It was 6 a.m. and still dark on Monday when Pat Bennett got the call.

“When you get a call from the police at that hour, you immediately think of your kids,” she says. “I have two sons at Fort McMurray who do long hauls.”

Bennett, who is the warden for the Anglican-United Church on 7th Avenue, learned from the RCMP that vandals had broken a two-paned window on the non-sanctuary side of the church with a large stone.

She arrived by 8 a.m. to find the back room glinting with broken glass. It crackled under her feet as she patched it up with corrugated plastic, one piece of packing tape at a time.

“It’s amazing how much glass can come from that little hole,” she says, gazing at the melon-sized gash.

Windows of three other businesses on 5th Avenue were also smashed, including The Gathering Tree, IDA Pharmacy and the Marketplace IGA.

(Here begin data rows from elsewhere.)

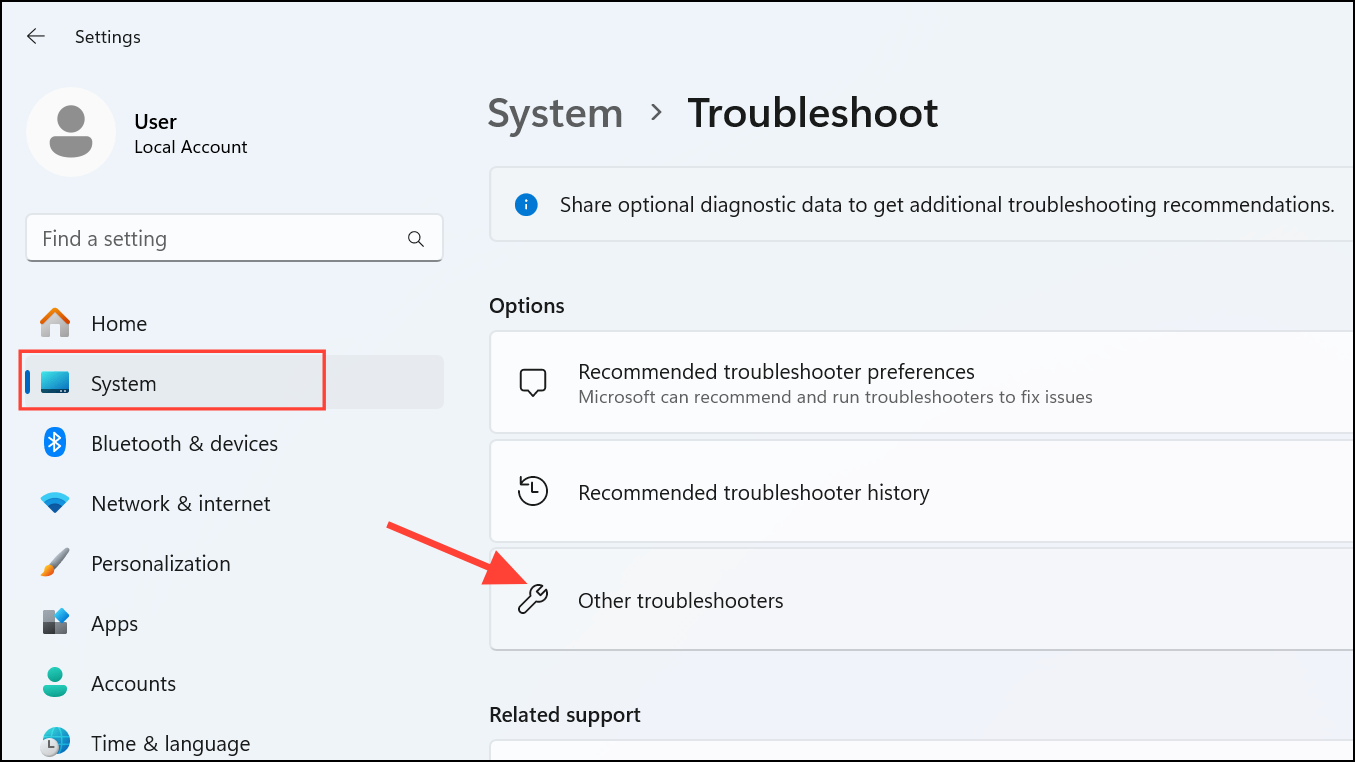
Task: Click the Apps icon in sidebar
Action: pyautogui.click(x=55, y=623)

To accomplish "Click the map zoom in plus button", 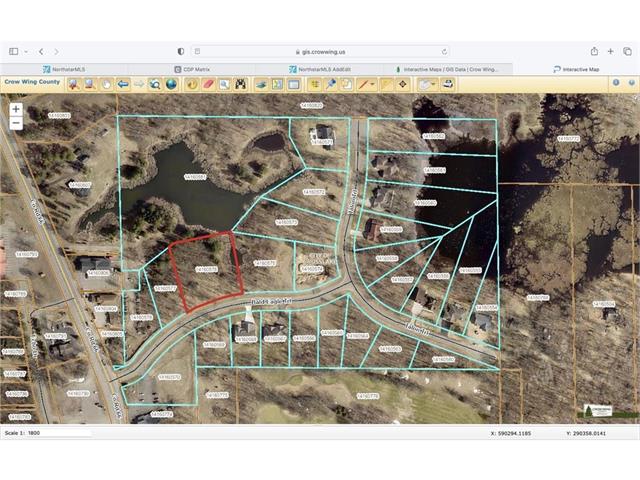I will [16, 109].
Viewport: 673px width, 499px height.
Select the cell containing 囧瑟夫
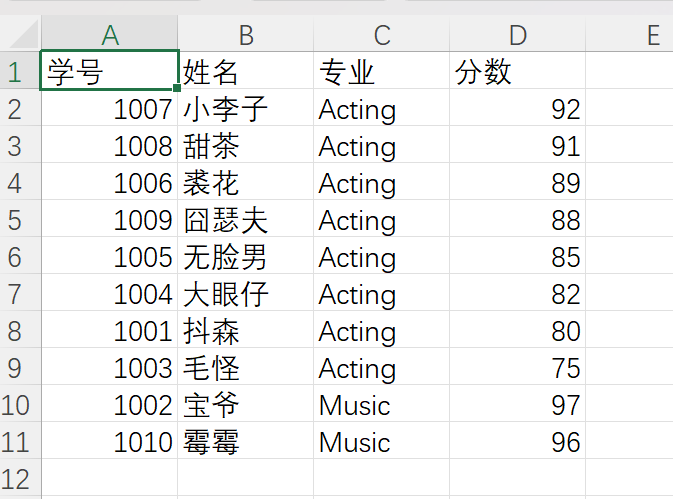[x=246, y=221]
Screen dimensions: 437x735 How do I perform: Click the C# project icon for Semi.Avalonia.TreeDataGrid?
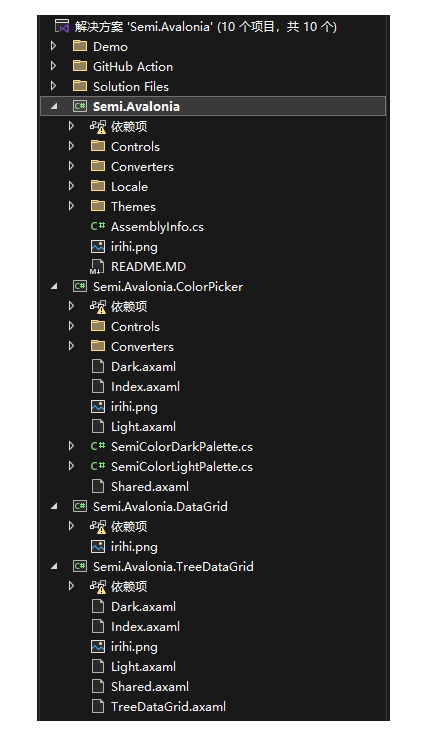point(80,566)
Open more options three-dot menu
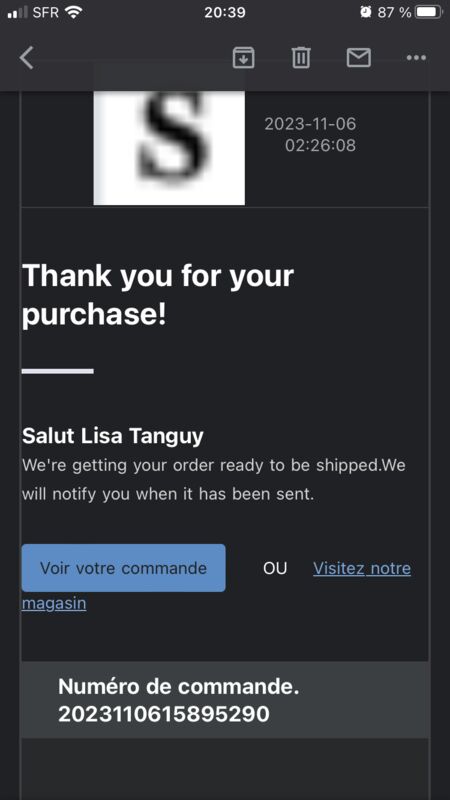 point(416,58)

Vandals also broke the mirror and window of Const. James Bos’ squad car as it sat in his driveway, as well as egged his home. They smashed beer bottles in the driveway of Const. Simon Bentley and egged his and his wife’s personal vehicles, as well as adjusted the rearview mirrors.

Const. Bentley says the police are possibly looking for “a group of youth” who did the attack between 1 and 2 a.m. Monday morning.

“We’re looking for any assistance from the public,” Bentley says.

Luckily no one was injured, but businesses were busy sweeping glass and covering the broken windows Monday morning.

The church is looking at a $2,500 insurance deductible, meaning they’ll likely suck up the $600 cost to repair the window themselves.

“It wouldn’t be worth our while to put a claim in because it’s not even close to our deductible,” Bennett says.

The IDA windows were replaced by noon, as the window size was stocked locally. The Gathering Tree window was double-paned and only the outside pane was broken, but shards of glass still blinked from the sidewalk.

The vandals allegedly used a metal chair in front of The Gathering Tree to break the cafe window. The Gathering Tree owner Sherral Shaw says the chair leg was bent backwards, indicating the amount of force applied in the blow.

When she first saw the damage, what did she think?

“Oh, you don’t want to print that,” she says, smiling, on a break from her busy cafe.

Shaw says it was just “pure vandalism” since nothing was stolen – but the damage goes beyond the broken pane.

“They assaulted the whole town,” she says. “It costs everybody.”

She says she doesn’t want a town where every business owner has a security camera and has to lock up their chairs and tables every night.

“That’s why people come to Valemount. To get away from that.”

She has never had a problem in the two years she’s been in operation. And while the window will likely only cost the landlord $150, she says the worry it will happen again is more than the damage itself.

Shaw says she would like to see whoever committed these crimes to have to face the entire community in a gym or auditorium.

“It’s a hidden crime,” she says. “Nobody sees them because they don’t want to be seen. I think they should face the community.”

But she says she wonders why, if the vandals were indeed a group of youth, the young people were wandering the streets past midnight. She says that’s another reality the community has to face.

“Why were they out there at 2 a.m. on a Sunday night?” she asks. “These kids are angry. They’re hurting. I think the community needs to be accountable a little bit to that too.”